Task brief
Should any entry seem unclear, still set it down exactly as given, along with all the others.

(Records drawn from a dataset)
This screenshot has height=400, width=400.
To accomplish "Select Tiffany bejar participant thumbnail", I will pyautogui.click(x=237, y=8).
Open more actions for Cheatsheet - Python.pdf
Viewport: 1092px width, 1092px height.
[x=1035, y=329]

Result below
This screenshot has height=400, width=400.
To accomplish "Select Tiffany bejar participant thumbnail", I will pyautogui.click(x=237, y=8).
Open more actions for Cheatsheet - Python.pdf
Viewport: 1092px width, 1092px height.
[x=1035, y=329]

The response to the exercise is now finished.